(19-05-11) Chemo Problems

My last day of pelvic radiation went off without a hitch. The fatigue side effects will soon dissipate, although since I do have brain radiation all next week, I might end up feeling just as exhausted and weak for a few more weeks to come. I’m also curious to know whether I’ll end up getting that radiation sunburn like I did last time. With that last time of breast radiation, it was during the third week of radiation that the sunburn developed, so I guess we’ll just have to wait and see….

I met with Dr. Patel, my radiologist, immediately afterwards. There were a few worthy points:

  • She said my brain tumor was 1.7cm x 1.6cm and had settled near my hippocampus. In Mexico, Dr. Rubio said it was 1.2cm and resting near my occipital and frontal lobes. So it is definitely growing and moving around, which explains my changing symptoms.
  • She said that the radiation right now is not to shrink tumors, but actually deal with pain management. I’m in so much pain right now that statement seems laughable, but I know that my pain is mostly from my edema.
  • She also said that Dr Curley will decide if I go back to radiation for any other spots on my body later down the road.

So… Radiation was easy. Chemo today was not. I stopped counting at 7 but they basically spent an hour trying to find a vein where they could draw blood. They like to have a full blood panel before chemo just to make sure there aren’t going to be any problems. Unfortunately, they couldn’t find a vein because I’m so swollen with edema that the needles that were actually making it in to my skin could not draw any blood, only edema fluid.

They then told me that I couldn’t have chemo if we couldn’t do the blood draw. I threw a goddamn fit, turned into bratty non-compliant patient Tarah, and basically made so many arguments and refused to leave until I got chemo. I eventually won, but damn, that was quite a fight.

Next week: five days of brain radiation.

(19-05-10) Clinical Updates

  • Tomorrow is my last day of pelvic radiation. I don’t know if they are able to give me any results at that point, but I do see the doctor afterward. Fingers crossed for some good information.
  • Tomorrow is also my second out of third chemo session. You all know I’m not looking forward to that but at least I get to use a really cool mask. Brain radiation happens all week, and doctor Scolnik assured me that between that and the steroids I’m taking, I will start to feel better. I don’t know if he tells all of this patient’s that, but I can tell you that I’ve been very impressed with him so far. He gave me his personal email address in case I have any questions about this process, and he also calls and checks on me. Doctors today just aren’t like that, and I have three on my treatment team willing to go extra miles just for me.
  • I rented a scooter for almost $400, and Amy lent me a wheelchair.
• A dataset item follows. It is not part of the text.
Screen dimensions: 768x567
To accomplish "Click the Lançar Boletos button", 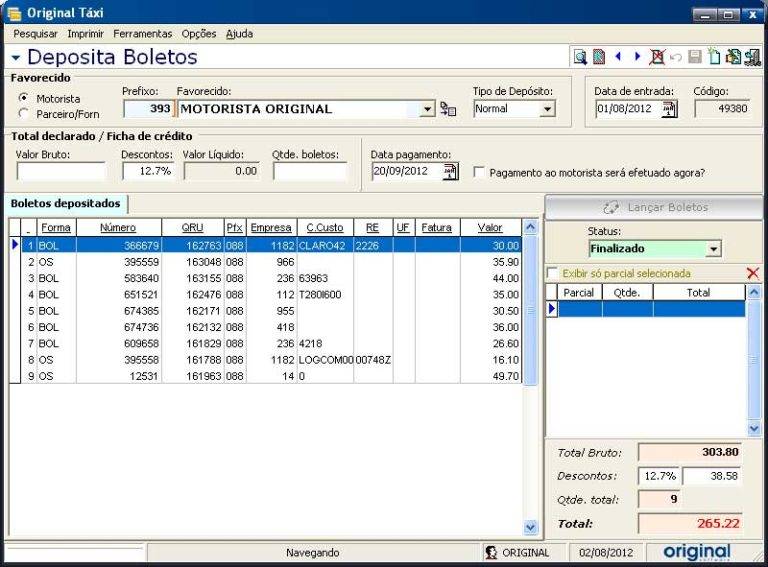I will pyautogui.click(x=655, y=207).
I still try not to leave the chair when nobody’s home, due to the risk of falling, but at least I have more mobility around the house when people are here, and it’s a little better to be going out when I have those tools, and people are taking me to appointments.
  • When I checked 2 days ago, my weight was down to 152. This means that I have lost eight pounds of the edema, and Dr. Scolnick upped my diuretic dosage so that I could start losing more of this faster. It hurts so much. I know as soon as my legs are back to normal, I’ll be able to stand and walk on my own better, so this is the one area I’m so focused on.

(19-05-06) Bad to Worse

I wish I had better news for you. I don’t. Bullet points of updates:

  • At this point, I am on house arrest. If I don’t need to leave the house for medical or legal purposes, I am not allowed to go.
  • I have pneumonia, which is still obvious from the phlegmy cough from hell I have every day.
  • Did I tell you I was recently in the hospital for six days? It was because my brain tumor was expanding on my brain in such a way that was grossly affecting my motor-coordination, memory, and language skills. Scary day. I thought it was my last.
  • Right now, my medical entendre includes two weeks of pelvis radiation (just finished one), then one week of brain radiation, and chemo on April 19, May 10, & May 31. Then we check on progress, to see if we are making any.
  • I get by on a walker. Tomorrow, a power scooter is being delivered that I spent $400 to rent.
  • One of the reasons I can’t walk is because of the 30 POUNDS that the hospital sent me home with. It’s disgusting. I think I still have 27.
  • I cry every day. Some people tell me not to, so I talk to them less on purpose. Right now, I am living the exact end-of-care that I did NOT want for myself. I think many people forget that.